BLACK NOTE

06:37

BLACK NOTE

“Percayai mimpimu, ikuti petunjuknya dan temukan kebenaran.”

           Di dunia ini begitu banyak misteri. Hitam dan putih, maya dan nyata bersanding. Tentang kebenaran bukanlah hal mudah untuk di temukan. Saat alam sadar tak lagi bisa menuntunmu, akankah kau mempercayai mimpi-mimpimu dan meyakininya sebagai petunjuk?

***


NOTE #2

            Winola membasuh tangannya. Ia berada sendiri dalam toilet yang luas dan hening itu. Tiba-tiba terdengar bunyi sesuatu menabrak pintu usai Winola mematikan kran. Terdengar suara desahan, nafas yang terengah-engah. Dengan perlahan dan hati-hati Winola berjalan mencari sumber bunyi berasal. Menemukannya, di lorong paling ujung toilet. Winola menemukan seorang siswa berambut pirang terduduk diatas lantai berperang melawan rasa sakit yang ia alami. Tak mendekatinya, hanya berdiri diam menatap siswa itu hingga beberapa detik berlalu dan siswa itu menyadari kehadiran Winola. Pemuda itu terkejut mendapaati Winola berdiri menatapnya datar. Tatapan keduanya bertemu, beradu pandang.

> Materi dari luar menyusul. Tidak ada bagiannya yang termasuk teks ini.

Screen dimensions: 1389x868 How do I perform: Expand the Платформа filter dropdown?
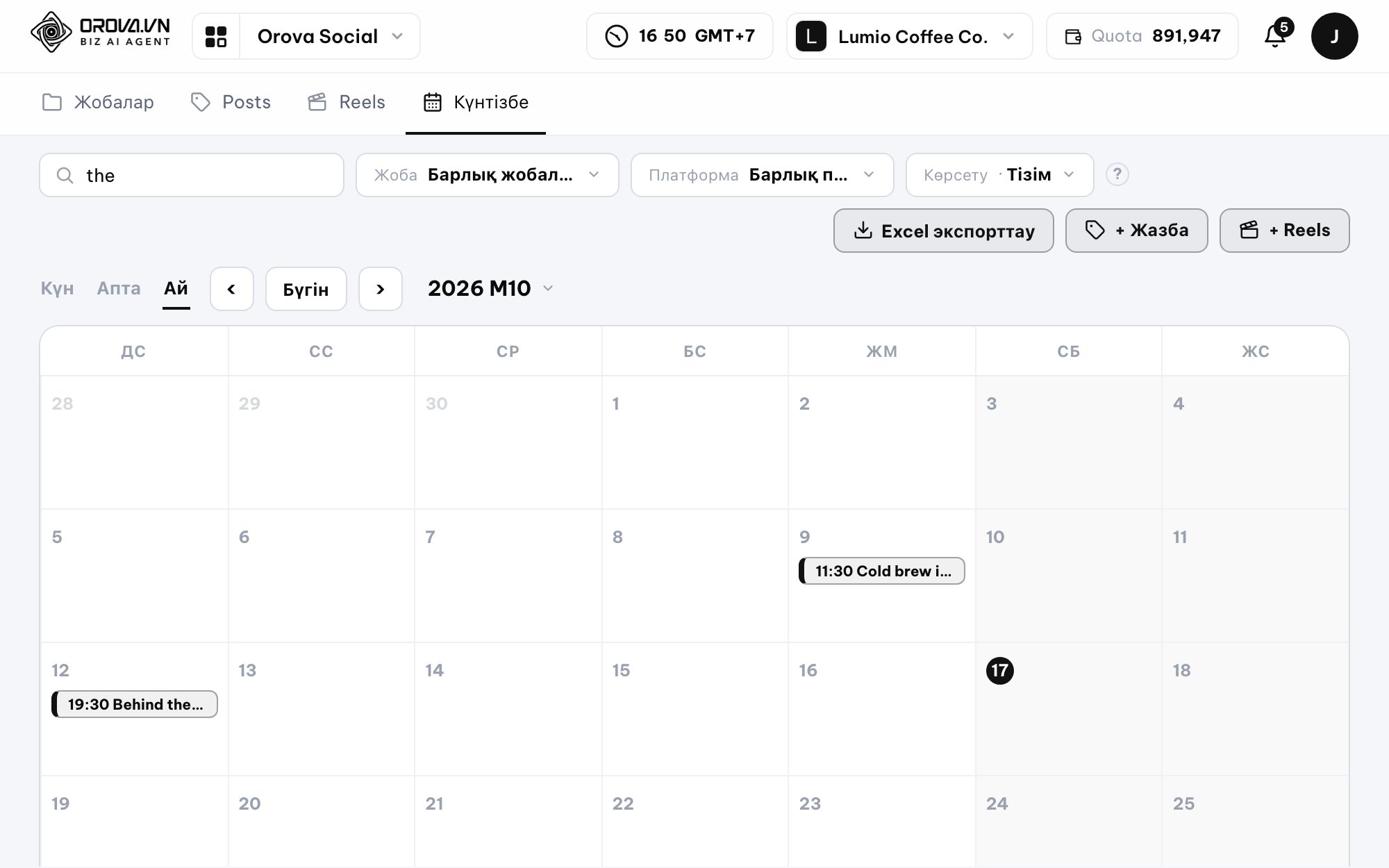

            “Kau di sini.” Lavina berhasil menemukan Winola. “Semua murid di minta berkumpul di aula utama.”

            Winola kembali menoleh, namun pemuda itu tak lagi di sana. Winola mengamati lorong itu sejenak, kemudian menyusul langkah Lavina. Di luar sudah menunggu Neva dan Yocelyn. Keempatnya kemudian menuju aula utama.

            “Hampir saja kalian terlambat. Ada masalah?” Sambut Edsel.

            “Kami harus menemukannya lebih dulu.” Yocelyn menggerakan kepala menunjuk Winola. “Sepertinya dia tersesat dalam toilet.”

            “Terlalu luas, sedikit membingungkan, maaf.” Lavina mewakili Winola.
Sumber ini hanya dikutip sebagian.